■ **TASK INPUTS**
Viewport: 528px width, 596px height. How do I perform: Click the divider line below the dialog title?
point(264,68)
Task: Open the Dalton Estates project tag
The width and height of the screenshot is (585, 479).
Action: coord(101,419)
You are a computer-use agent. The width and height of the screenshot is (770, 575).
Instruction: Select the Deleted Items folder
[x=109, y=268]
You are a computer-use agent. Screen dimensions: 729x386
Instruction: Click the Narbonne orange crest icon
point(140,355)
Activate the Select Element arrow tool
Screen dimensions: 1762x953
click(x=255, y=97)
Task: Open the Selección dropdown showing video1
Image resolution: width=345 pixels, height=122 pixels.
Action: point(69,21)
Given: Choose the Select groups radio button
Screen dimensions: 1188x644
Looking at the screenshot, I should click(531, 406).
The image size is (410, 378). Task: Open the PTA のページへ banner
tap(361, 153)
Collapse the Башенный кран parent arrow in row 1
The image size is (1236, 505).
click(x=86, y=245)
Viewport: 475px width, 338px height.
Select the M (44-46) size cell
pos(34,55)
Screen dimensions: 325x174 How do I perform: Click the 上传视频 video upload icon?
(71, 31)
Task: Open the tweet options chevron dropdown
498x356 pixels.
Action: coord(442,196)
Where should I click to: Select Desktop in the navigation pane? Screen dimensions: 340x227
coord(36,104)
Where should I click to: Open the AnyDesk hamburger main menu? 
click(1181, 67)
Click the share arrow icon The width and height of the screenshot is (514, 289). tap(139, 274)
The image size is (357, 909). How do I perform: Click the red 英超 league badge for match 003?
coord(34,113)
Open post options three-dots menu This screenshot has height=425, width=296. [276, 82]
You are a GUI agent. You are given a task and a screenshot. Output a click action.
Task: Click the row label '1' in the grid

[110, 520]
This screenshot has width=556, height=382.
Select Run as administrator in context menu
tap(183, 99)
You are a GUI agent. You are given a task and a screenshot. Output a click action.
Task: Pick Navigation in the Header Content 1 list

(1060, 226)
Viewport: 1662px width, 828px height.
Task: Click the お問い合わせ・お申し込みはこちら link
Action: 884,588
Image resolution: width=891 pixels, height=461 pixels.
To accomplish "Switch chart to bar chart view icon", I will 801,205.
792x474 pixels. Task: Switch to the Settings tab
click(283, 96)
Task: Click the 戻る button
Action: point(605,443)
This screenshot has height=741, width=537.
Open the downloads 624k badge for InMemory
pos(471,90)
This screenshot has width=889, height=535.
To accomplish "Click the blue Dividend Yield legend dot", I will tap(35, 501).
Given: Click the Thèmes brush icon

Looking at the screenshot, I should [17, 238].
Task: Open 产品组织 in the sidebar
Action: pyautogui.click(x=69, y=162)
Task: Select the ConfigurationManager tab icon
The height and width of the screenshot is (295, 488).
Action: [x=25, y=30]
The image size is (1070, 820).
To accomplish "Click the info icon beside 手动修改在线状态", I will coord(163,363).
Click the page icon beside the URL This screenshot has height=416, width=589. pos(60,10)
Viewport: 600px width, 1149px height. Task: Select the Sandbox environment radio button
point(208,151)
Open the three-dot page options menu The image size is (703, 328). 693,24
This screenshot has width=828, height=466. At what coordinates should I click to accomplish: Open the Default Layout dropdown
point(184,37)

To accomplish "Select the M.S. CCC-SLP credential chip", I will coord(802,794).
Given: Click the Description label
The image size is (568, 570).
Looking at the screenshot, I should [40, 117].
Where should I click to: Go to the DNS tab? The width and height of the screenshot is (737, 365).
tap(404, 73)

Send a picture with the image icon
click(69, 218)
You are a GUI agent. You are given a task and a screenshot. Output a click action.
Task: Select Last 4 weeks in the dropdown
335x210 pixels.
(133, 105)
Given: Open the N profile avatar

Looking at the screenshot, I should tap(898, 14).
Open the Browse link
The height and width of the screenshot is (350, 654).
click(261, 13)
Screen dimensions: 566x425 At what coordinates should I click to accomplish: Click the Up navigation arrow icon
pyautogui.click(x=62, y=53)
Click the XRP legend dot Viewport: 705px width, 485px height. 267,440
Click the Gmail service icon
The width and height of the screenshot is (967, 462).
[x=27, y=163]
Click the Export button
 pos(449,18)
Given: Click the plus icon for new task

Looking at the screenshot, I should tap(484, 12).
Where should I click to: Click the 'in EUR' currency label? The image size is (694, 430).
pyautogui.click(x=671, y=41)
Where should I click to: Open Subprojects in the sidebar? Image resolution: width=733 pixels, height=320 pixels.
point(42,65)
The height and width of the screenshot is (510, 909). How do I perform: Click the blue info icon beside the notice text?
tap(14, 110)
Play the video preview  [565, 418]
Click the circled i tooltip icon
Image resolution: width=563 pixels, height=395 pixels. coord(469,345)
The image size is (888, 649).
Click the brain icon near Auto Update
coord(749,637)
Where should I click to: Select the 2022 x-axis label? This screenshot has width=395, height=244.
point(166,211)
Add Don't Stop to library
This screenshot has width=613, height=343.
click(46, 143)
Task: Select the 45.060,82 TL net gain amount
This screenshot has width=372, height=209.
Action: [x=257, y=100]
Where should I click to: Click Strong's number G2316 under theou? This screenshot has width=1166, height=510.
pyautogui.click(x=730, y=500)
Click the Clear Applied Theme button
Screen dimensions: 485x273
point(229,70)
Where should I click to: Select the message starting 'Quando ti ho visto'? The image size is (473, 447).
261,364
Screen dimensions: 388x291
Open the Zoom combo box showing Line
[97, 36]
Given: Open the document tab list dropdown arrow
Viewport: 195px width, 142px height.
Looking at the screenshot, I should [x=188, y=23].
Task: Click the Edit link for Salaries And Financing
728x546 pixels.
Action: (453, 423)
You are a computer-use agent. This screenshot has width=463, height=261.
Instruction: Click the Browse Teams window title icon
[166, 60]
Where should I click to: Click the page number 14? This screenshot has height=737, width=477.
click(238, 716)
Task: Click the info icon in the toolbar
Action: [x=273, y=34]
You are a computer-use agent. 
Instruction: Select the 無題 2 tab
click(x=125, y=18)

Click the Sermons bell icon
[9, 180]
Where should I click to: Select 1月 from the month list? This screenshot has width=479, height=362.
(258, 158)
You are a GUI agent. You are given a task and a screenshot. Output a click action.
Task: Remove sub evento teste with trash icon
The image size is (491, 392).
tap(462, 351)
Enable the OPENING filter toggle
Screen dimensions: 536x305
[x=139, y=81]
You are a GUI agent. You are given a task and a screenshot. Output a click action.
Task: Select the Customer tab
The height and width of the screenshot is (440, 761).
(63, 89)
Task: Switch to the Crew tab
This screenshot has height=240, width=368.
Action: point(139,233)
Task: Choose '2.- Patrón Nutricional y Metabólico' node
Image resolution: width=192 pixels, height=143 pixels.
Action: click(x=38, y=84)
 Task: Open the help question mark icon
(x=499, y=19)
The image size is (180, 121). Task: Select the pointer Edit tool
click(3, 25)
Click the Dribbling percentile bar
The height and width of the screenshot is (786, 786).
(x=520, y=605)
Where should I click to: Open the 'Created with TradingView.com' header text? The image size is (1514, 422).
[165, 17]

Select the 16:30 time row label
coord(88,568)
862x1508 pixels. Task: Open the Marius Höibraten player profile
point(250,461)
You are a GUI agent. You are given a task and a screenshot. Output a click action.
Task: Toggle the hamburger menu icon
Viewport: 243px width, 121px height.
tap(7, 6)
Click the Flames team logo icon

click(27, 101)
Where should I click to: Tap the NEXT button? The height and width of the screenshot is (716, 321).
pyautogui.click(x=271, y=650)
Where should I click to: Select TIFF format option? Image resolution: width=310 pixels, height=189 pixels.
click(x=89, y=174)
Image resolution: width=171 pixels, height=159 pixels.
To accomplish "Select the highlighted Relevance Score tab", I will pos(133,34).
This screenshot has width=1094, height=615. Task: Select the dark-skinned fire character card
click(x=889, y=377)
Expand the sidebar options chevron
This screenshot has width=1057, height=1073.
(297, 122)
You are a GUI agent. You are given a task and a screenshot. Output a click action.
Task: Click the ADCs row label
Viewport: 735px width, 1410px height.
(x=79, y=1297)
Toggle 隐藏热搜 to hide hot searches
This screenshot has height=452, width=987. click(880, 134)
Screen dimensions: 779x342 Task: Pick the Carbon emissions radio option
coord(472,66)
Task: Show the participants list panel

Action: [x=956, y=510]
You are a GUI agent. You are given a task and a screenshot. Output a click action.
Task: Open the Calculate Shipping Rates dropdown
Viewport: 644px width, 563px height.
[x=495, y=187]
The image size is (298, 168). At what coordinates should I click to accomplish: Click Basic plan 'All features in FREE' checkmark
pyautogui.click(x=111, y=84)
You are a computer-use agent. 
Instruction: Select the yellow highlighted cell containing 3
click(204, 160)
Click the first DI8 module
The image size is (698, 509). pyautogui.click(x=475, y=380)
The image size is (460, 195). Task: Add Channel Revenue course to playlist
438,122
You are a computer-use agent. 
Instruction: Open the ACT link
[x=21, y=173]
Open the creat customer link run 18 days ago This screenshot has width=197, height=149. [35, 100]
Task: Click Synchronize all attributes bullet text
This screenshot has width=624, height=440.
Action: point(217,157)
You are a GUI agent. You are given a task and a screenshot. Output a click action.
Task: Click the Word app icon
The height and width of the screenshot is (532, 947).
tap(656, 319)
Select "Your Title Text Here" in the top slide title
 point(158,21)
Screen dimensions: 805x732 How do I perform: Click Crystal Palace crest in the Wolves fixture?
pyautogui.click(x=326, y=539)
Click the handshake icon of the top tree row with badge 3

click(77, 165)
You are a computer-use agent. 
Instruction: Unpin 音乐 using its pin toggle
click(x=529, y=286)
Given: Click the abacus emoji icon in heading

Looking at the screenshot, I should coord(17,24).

■ **YOUR GOAL**
Copy each line above that contains the word "three".

■ **EXERCISE ANSWER**
Open post options three-dots menu This screenshot has height=425, width=296. [276, 82]
Open the three-dot page options menu The image size is (703, 328). 693,24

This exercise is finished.